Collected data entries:
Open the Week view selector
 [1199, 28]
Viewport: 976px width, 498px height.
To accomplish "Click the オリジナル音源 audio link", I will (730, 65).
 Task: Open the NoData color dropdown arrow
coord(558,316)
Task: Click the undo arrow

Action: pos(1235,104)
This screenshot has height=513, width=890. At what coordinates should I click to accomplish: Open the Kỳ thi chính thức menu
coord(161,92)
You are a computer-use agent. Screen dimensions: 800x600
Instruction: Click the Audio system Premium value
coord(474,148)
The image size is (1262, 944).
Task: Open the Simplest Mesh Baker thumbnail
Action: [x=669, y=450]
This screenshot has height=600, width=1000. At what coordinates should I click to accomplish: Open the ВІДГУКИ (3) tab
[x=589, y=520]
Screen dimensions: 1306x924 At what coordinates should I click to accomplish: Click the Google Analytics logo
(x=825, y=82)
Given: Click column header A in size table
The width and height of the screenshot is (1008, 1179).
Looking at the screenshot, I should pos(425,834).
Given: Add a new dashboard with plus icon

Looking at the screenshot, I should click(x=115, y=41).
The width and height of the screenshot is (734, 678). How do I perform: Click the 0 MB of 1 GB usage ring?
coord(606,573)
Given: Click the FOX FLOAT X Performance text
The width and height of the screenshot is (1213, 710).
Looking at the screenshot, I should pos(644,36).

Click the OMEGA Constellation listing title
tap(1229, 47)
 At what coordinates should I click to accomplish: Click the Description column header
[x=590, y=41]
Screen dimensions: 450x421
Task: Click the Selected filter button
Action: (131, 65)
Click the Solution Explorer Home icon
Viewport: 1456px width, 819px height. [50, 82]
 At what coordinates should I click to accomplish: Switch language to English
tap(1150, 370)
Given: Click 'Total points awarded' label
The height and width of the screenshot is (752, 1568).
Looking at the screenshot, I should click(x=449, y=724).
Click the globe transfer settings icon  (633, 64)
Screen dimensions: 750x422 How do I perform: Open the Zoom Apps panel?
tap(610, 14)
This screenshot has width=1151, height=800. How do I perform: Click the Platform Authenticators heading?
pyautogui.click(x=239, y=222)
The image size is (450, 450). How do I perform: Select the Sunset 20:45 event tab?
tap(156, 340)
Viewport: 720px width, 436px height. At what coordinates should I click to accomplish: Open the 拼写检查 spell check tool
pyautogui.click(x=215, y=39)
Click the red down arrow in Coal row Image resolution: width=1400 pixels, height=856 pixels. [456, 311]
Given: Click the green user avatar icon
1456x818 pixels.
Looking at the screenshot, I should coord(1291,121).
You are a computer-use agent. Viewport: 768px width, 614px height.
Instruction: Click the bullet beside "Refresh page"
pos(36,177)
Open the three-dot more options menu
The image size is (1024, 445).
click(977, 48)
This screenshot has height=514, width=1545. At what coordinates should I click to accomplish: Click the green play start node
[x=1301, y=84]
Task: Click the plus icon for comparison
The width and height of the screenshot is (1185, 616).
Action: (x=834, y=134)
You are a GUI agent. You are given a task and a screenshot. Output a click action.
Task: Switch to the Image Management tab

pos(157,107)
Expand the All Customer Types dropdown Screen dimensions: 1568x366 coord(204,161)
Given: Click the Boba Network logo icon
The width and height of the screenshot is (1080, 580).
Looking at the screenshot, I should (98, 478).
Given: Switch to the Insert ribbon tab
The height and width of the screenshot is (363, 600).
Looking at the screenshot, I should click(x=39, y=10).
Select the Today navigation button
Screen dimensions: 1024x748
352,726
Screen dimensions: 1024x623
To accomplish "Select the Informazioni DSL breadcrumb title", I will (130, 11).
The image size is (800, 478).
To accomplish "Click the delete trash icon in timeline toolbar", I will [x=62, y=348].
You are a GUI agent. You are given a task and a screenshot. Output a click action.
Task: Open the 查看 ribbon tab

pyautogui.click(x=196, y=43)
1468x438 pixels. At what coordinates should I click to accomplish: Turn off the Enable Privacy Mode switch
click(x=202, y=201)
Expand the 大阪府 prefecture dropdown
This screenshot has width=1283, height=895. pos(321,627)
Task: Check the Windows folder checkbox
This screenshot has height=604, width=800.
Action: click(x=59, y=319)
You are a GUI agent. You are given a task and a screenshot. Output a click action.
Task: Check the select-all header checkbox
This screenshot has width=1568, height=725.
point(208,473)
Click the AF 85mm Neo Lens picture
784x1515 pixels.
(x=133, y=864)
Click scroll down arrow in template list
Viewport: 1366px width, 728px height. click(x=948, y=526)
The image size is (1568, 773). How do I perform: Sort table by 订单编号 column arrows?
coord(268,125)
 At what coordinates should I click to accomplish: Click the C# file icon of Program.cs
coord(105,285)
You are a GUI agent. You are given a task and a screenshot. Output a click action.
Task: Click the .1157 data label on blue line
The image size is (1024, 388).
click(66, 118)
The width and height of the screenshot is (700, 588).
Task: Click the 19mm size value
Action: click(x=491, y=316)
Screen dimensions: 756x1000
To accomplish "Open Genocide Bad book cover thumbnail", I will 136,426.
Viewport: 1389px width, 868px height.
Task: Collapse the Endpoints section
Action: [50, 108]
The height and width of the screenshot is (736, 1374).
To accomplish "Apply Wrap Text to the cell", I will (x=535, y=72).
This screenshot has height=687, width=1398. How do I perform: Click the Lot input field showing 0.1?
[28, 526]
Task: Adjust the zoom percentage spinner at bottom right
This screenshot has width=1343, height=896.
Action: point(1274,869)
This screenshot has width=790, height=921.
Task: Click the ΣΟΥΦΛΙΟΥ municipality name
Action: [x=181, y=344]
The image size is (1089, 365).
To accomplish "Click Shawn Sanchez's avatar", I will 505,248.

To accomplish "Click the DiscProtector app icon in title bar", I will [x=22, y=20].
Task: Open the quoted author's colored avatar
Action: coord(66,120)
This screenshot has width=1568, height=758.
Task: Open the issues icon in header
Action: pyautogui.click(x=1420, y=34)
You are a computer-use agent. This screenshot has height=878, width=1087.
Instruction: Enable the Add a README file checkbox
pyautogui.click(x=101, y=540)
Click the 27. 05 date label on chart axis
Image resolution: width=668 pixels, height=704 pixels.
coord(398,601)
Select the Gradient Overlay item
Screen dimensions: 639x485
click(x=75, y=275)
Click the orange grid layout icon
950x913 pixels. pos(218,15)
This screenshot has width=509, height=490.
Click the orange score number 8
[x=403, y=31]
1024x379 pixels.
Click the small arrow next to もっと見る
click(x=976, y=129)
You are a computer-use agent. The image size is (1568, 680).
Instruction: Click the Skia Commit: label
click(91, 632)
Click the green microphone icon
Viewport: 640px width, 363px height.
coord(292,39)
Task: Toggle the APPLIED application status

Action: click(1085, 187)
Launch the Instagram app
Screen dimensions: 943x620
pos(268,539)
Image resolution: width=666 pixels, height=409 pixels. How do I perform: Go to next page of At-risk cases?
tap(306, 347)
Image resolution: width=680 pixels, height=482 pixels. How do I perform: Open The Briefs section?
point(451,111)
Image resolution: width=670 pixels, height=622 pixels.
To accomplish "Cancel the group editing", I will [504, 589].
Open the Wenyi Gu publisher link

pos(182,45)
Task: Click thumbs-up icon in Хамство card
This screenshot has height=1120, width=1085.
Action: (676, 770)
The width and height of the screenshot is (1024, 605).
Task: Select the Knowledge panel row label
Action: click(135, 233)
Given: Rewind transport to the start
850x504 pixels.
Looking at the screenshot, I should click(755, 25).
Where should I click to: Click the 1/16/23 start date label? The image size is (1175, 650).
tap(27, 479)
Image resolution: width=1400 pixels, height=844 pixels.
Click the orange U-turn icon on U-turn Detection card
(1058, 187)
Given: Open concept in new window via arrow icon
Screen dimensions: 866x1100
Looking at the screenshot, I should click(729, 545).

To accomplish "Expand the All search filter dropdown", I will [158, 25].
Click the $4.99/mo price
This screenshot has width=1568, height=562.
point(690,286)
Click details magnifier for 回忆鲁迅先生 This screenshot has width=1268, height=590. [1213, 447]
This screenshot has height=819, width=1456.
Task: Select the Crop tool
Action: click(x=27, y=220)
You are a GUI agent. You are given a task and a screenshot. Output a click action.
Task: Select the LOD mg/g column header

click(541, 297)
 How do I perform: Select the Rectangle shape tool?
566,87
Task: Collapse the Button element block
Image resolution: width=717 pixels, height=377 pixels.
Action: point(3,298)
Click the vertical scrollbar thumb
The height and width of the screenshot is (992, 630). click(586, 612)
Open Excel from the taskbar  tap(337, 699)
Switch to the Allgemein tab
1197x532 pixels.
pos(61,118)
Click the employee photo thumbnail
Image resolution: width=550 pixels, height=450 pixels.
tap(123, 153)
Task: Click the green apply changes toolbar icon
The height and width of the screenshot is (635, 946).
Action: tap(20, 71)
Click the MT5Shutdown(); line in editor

Task:
Output the lines of the listing as a JSON list of strings, one string per line, leaving out blank lines. Begin with the first line of the listing and stop after the line that contains "Looking at the screenshot, I should pos(425,834).".

Solution for this exercise:
[
  "Open the Week view selector",
  " [1199, 28]",
  "Viewport: 976px width, 498px height.",
  "To accomplish \"Click the オリジナル音源 audio link\", I will (730, 65).",
  " Task: Open the NoData color dropdown arrow",
  "coord(558,316)",
  "Task: Click the undo arrow",
  "Action: pos(1235,104)",
  "This screenshot has height=513, width=890. At what coordinates should I click to accomplish: Open the Kỳ thi chính thức menu",
  "coord(161,92)",
  "You are a computer-use agent. Screen dimensions: 800x600",
  "Instruction: Click the Audio system Premium value",
  "coord(474,148)",
  "The image size is (1262, 944).",
  "Task: Open the Simplest Mesh Baker thumbnail",
  "Action: [x=669, y=450]",
  "This screenshot has height=600, width=1000. At what coordinates should I click to accomplish: Open the ВІДГУКИ (3) tab",
  "[x=589, y=520]",
  "Screen dimensions: 1306x924 At what coordinates should I click to accomplish: Click the Google Analytics logo",
  "(x=825, y=82)",
  "Given: Click column header A in size table",
  "The width and height of the screenshot is (1008, 1179).",
  "Looking at the screenshot, I should pos(425,834)."
]